Model for directly assessing and improving clinical competence and performance in revalidation of clinicians

Robert K McKinley 1, Robin C Fraser 1, Richard Baker 1
PMCID: PMC30099  PMID: 11264212

It is now clear that revalidation and clinical governance will drive continuing professional development in medicine in the United Kingdom.1,2 Thus patients, society, and the profession are to be assured that individual doctors not only are fit to practise but are providing high quality care for patients. The focus of professional revalidation is rightly moving from the requirement that practitioners merely provide evidence of participation in continuing education towards the requirement that they provide evidence that better reflects their clinical practice.3,4 Nevertheless, the primary screening procedures that have been proposed for revalidation are indirect (see box).4 If used at all, tests of clinical competence come much later in the process, but few tests include direct observation of practice. We present the case for the primacy of obtaining direct evidence of clinical competence of any doctor being revalidated; discuss the essential attributes of any process of obtaining such evidence; describe the ways in which such evidence can be gathered; explore the limitations of review tools currently available; and suggest an appropriate model for performance review.

Summary points

  • The measures currently proposed for assessing competence in clinician revalidation are mainly indirect or proxy

  • As the consultation is the single most important event in clinical practice, the central focus of revalidation should be the assessment of consultation competence

  • Such assessment should be by direct observation and satisfy five criteria—reliability, validity, acceptability, feasibility, and educational impact

  • Assessment of consultation competence would be followed by assessment of specific skills and regular performance review

  • Such an assessment procedure is recommended for use in the revalidation of all clinicians

Recent proposed components of revalidation in United Kingdom4

  • Review of patients' case notes

  • Professional values

  • Patient satisfaction

  • Professional relationship with patients

  • Keeping up to date and monitoring performance

  • Complaints procedure

  • Good clinical care

  • Record keeping

  • Accessibility

  • Team work

  • Effective use of resources

Direct assessment of consultation competence

Indirect measures of competence are affected by patients and colleagues as well as by service and secular variables. High levels of patient satisfaction, for example, cannot be relied on to indicate competence, and vice versa5; for example, a patient may be dissatisfied with the professionally correct refusal to agree to an inappropriate request for hypnotics or antibiotics. Similarly the views of colleagues may not always truly reflect performance. For example, a doctor whose relationships with other professionals are problematic may engender negative feelings among peers but still provide good care. Furthermore, identification of poor practice through monitoring of routine data may be insensitive and inconsistent.6,7 Indirect review alone, therefore, is insufficient.

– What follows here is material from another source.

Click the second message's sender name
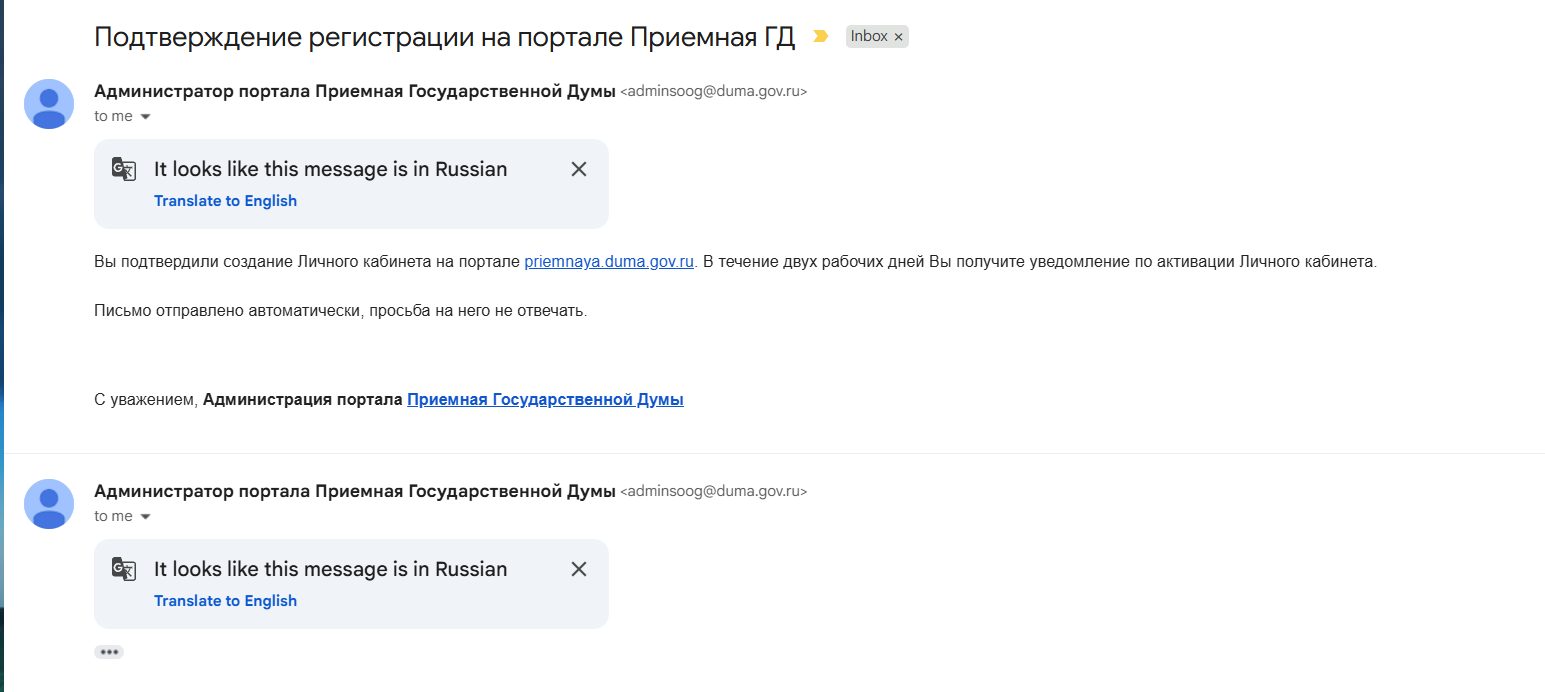Image resolution: width=1545 pixels, height=692 pixels. click(x=354, y=492)
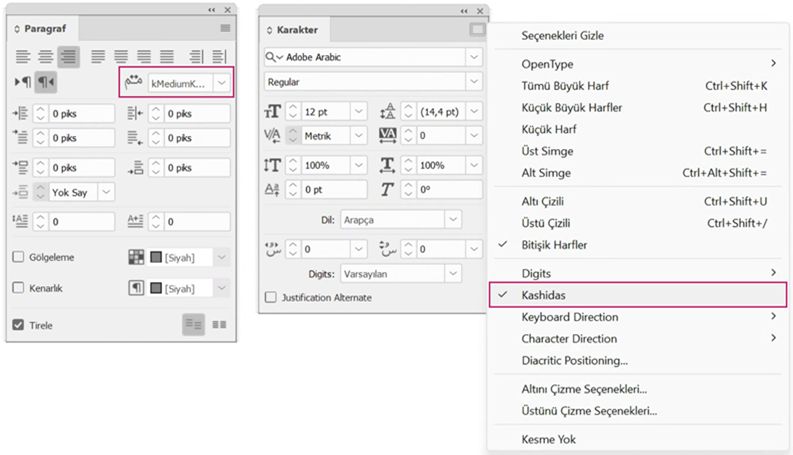
Task: Toggle the Kenarlık checkbox
Action: [x=18, y=288]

The cornerstone of medical practice is “the consultation . . . as all else in the practice of medicine derives from it.”8 Accordingly, the monitoring of clinicians should focus predominantly on the direct assessment of consultation performance. Nevertheless a single demonstration of competence is not sufficient to ensure adequate performance in everyday practice—the so called competence-performance gap.9 Performance review can help to identify such a gap and allow its investigation and remediation. Direct assessment of competence and indirect performance review are therefore complementary, and our proposal will bolster rather than replace current UK proposals for clinical governance and revalidation. Accordingly, the profession can better demonstrate its commitment to establishing the competence of every practising doctor and maintaining satisfactory performance.

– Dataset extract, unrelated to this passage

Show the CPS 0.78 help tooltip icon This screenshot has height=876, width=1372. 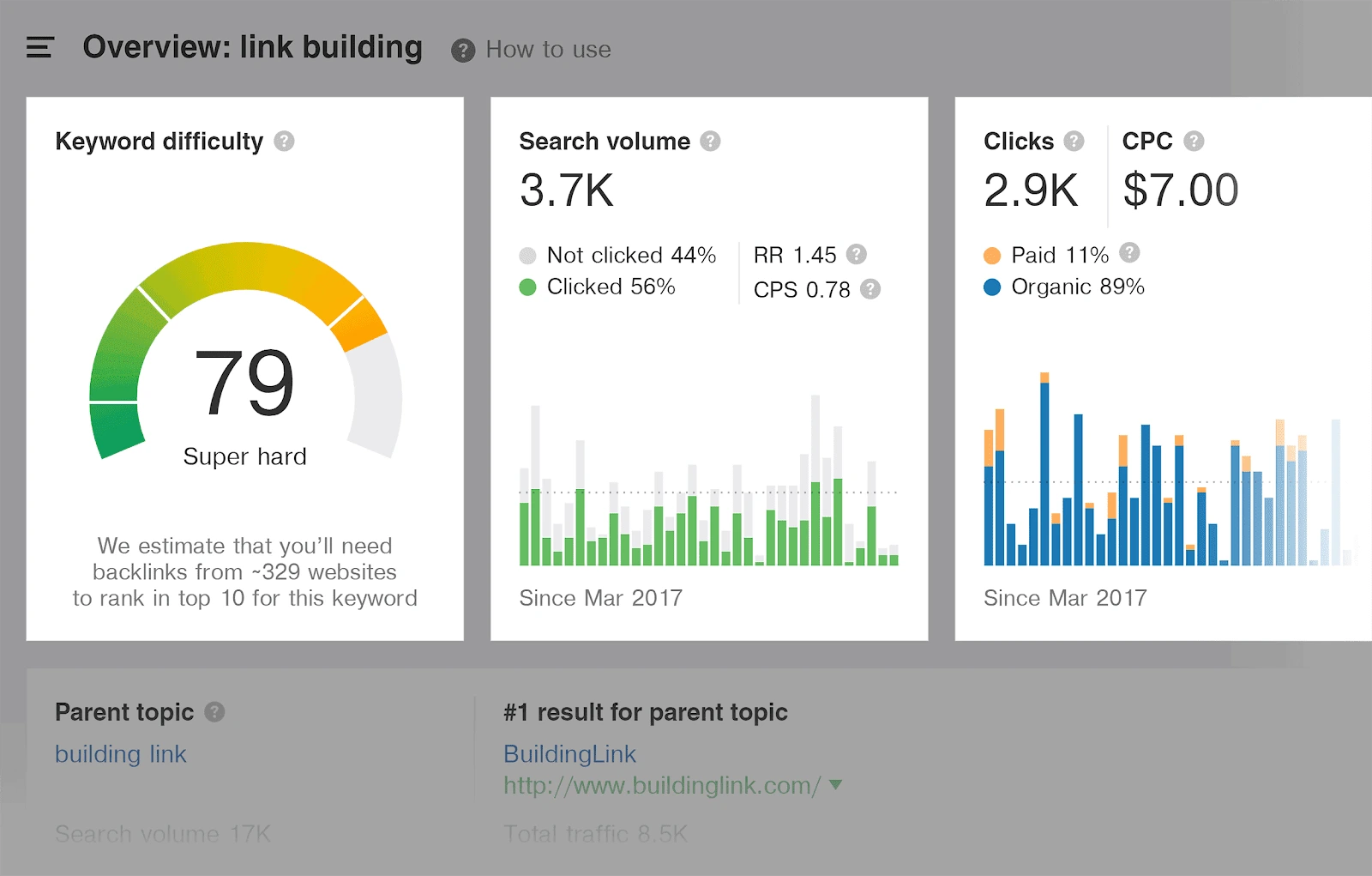coord(870,289)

Required attributes of an assessment process

It is now generally accepted that any credible assessment process must have the attributes of reliability, validity, acceptability, feasibility, and educational impact (see box).10 These attributes are multiplicative—that is, if any single one is missing the overall utility of the assessment will be zero.10 Nevertheless the design of any assessment process is a compromise between these five attributes. For example, maximising reliability, validity, acceptability, and educational impact will increase costs but reduce feasibility, and vice versa. Thus, the particular emphasis given to each attribute is critically dependent on the purpose of the assessment. In formative assessment, for example, validity and educational impact are more important than high reliability, but, in any regulatory assessment to determine fitness to practise, reliability and validity are paramount. This is because of its particular importance to the doctor being assessed (who is at risk of losing his or her job), the profession (self regulation is at stake), and society (which needs the professional competence of doctors to be assured without the unnecessary loss of expensively trained professionals).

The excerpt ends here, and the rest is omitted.